Nirmala Sitharaman slams Congress, Opposition for questioning IAF air strikes

Hitting out at the Opposition and Congress in particular over questioning the air strikes inside Pakistan after Pulwama terror attack, Defence minister Nirmala Sitharaman Sunday said the BJP government gave freedom to the armed forces to act and they delivered.
Not respecting armed forces, but to bring them to shame to make them kneel down to their interests and even defame them has been the approach of the Congress party, Sitharaman alleged.
“None of their (Congress) alliance partners be it from the Communists to the regional parties who are their friends today could even say please don’t make badnaam of our armed forces,” she said at an event here.
“Today they shed crocodile tears for Pulwama,” she alleged.
The government, Sitharaman said, had credible information that more such (Pulwama like) suicide terror attacks may happen and to prevent such attacks “we had to take a pre-emptive strike in Balakot.”
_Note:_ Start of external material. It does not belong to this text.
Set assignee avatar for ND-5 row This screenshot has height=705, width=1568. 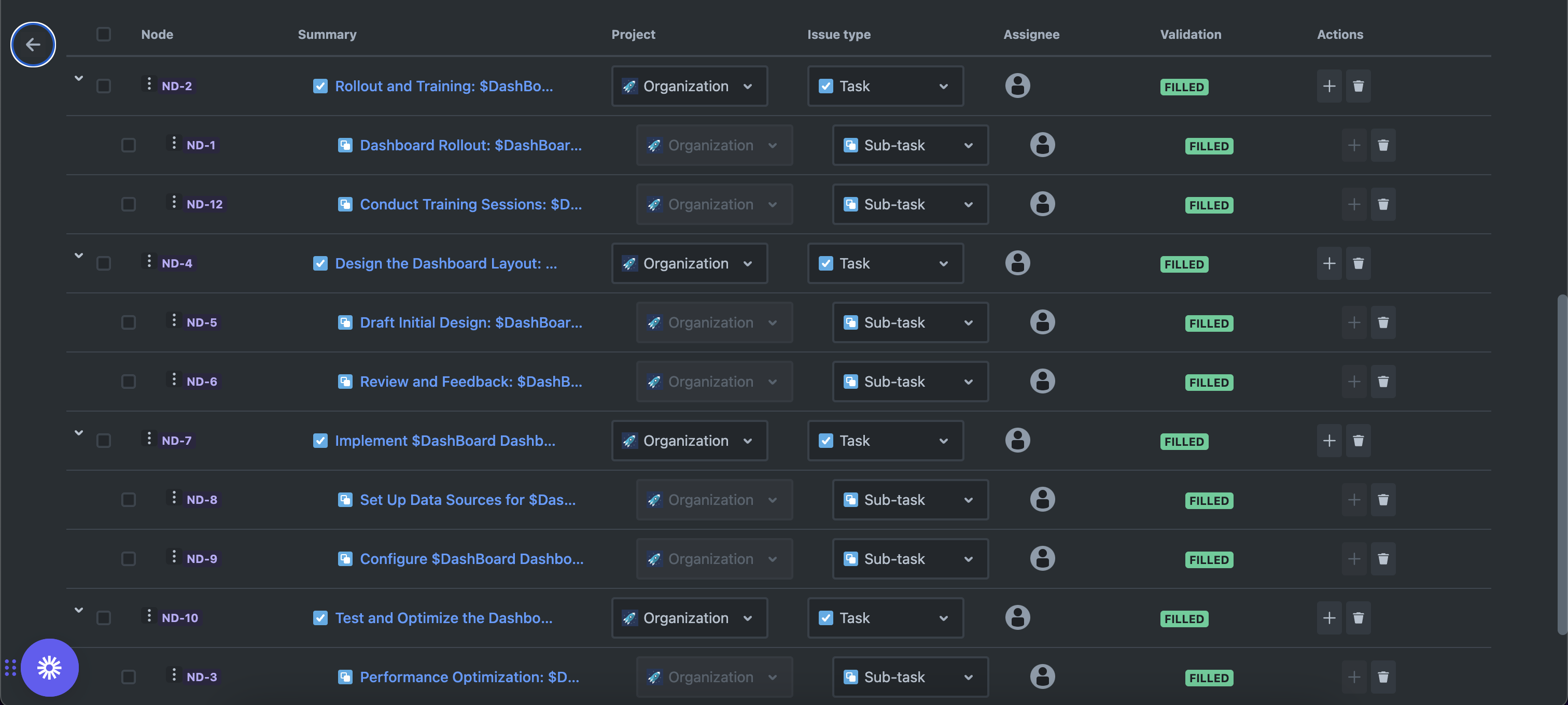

Sitharaman was addressing an ex-servicemen and intellectuals meet here organised by BJP candidate N Ramchander Rao who is contesting from the Malkajgiri Lok Sabha segment.
They (opposition) even had the courage to ask the government for evidence, she said.
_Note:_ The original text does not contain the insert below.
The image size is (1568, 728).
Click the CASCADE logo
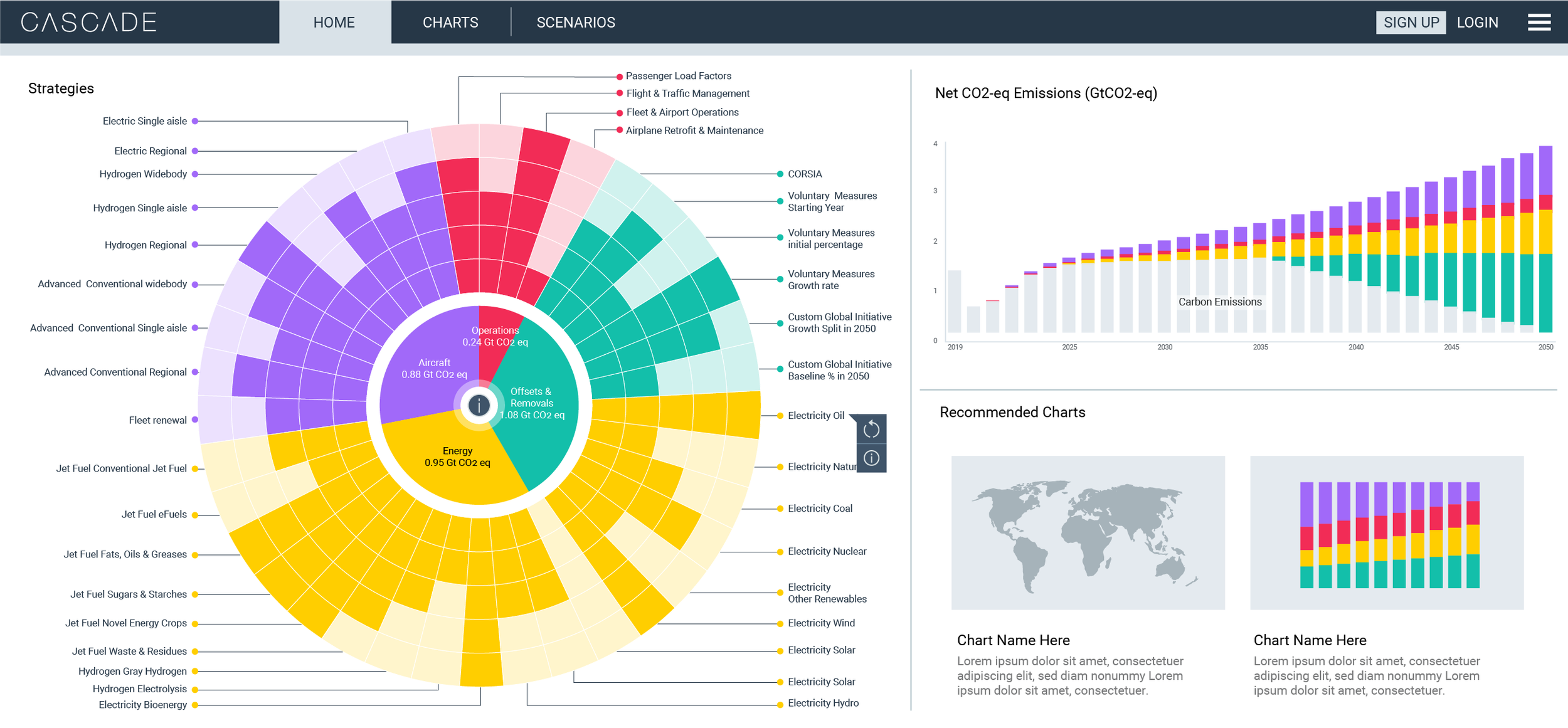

“…The brave soldiers and air warriors go there to perform the task and not to take selfies. They don’t need to come and show you (evidence).
“That’s not the business of a soldier. He goes, finishes his task and gets back in safety to his country,” she said.
“And one unfortunate man (Wing Commander Abhinandan Varthaman) who was held by Pakistan, you saw the dignity with which he stood up and the honour with which he held up his responsibility as a PoW,” she said.
Varthaman was captured by Pakistan on February 27 after his MiG 21 Bison went down during a dogfight with Pakistani jets. But before his plane was hit, Varthaman shot down a F-16 of Pakistan air force.
“Standing there and wouldn’t speak a word of what he should not be saying there. That’s the training of a professional Indian soldier.
“Would you want to honour and respect them or would you want to demean them by calling ‘sadak ka goonda’. By asking for evidence. How many people were dead…is there a limit…ridiculous,” Sitharaman said.
She said during the 1971 Indo-Pak war, 90,000 Pakistan soldiers were sent back unconditionally by India.